[Provided data]
──────────────────────────────

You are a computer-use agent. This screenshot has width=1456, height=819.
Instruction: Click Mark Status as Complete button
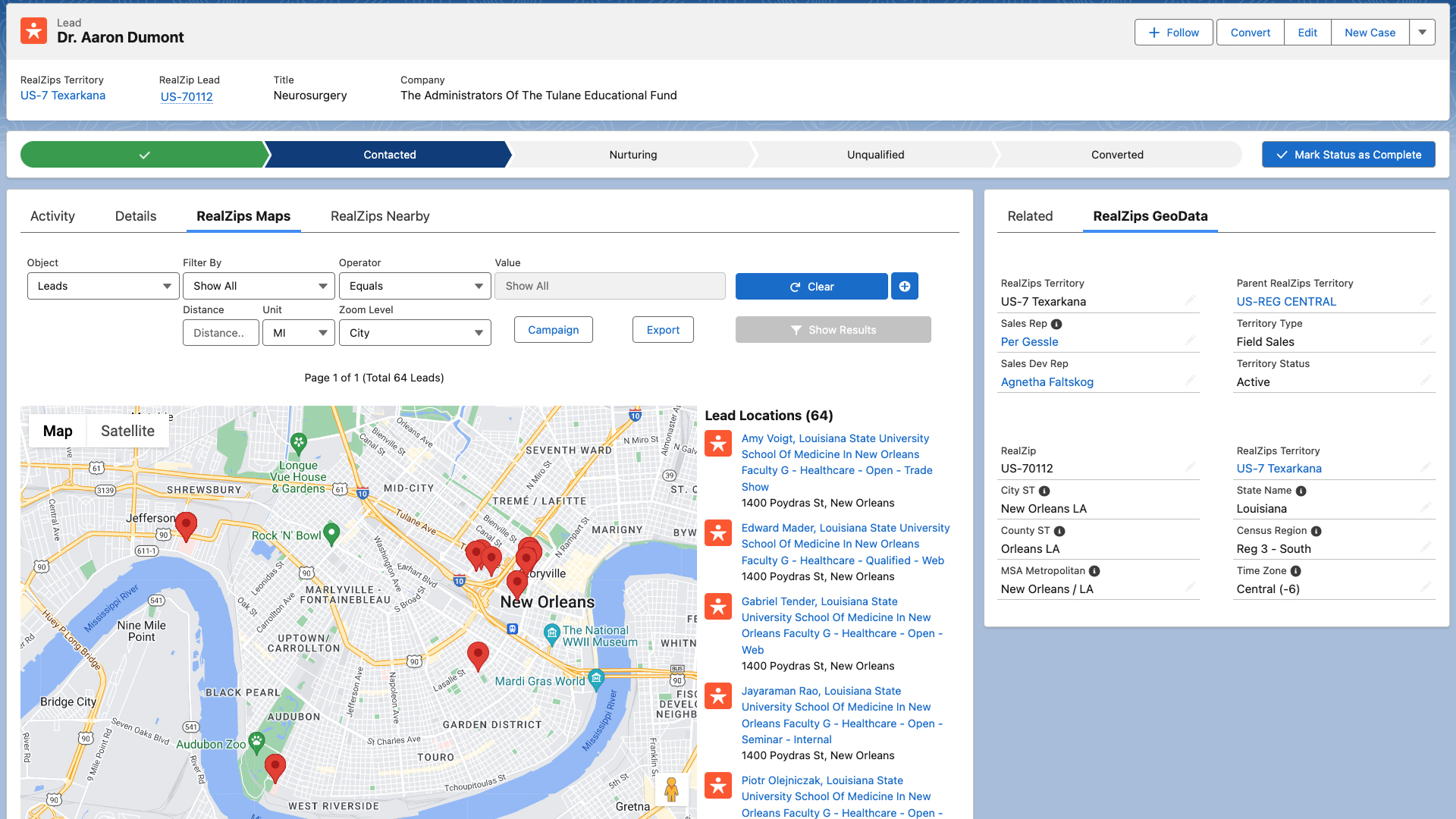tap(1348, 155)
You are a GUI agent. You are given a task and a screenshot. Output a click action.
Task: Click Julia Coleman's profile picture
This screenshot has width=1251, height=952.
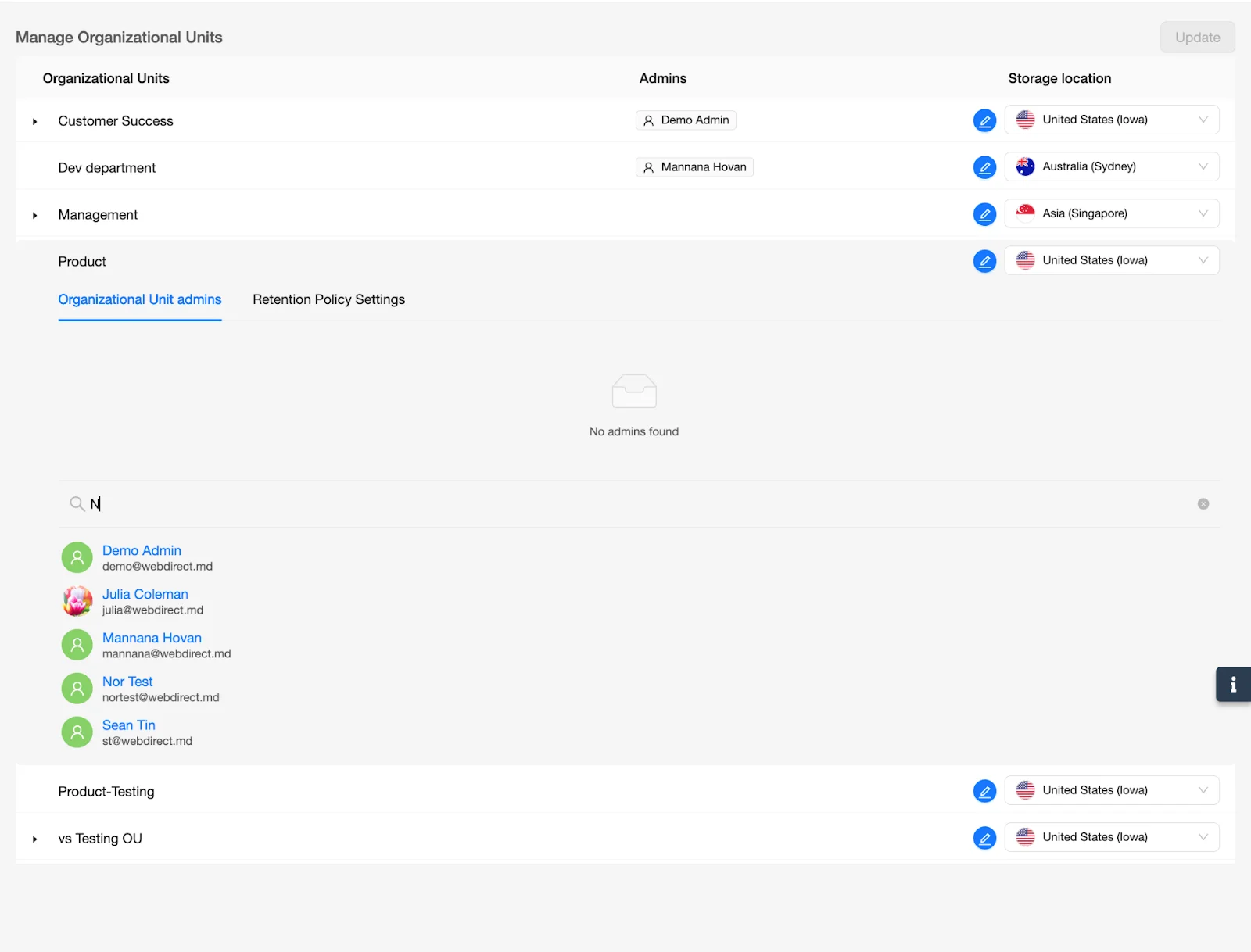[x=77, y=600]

──────────────────────────────

[Task statement] An image-free, exact version of the listing above is required.

[Task response]
You are a computer-use agent. This screenshot has width=1456, height=819.
Instruction: Click Mark Status as Complete button
tap(1348, 155)
You are a GUI agent. You are given a task and a screenshot. Output a click action.
Task: Click Julia Coleman's profile picture
This screenshot has width=1251, height=952.
[x=77, y=600]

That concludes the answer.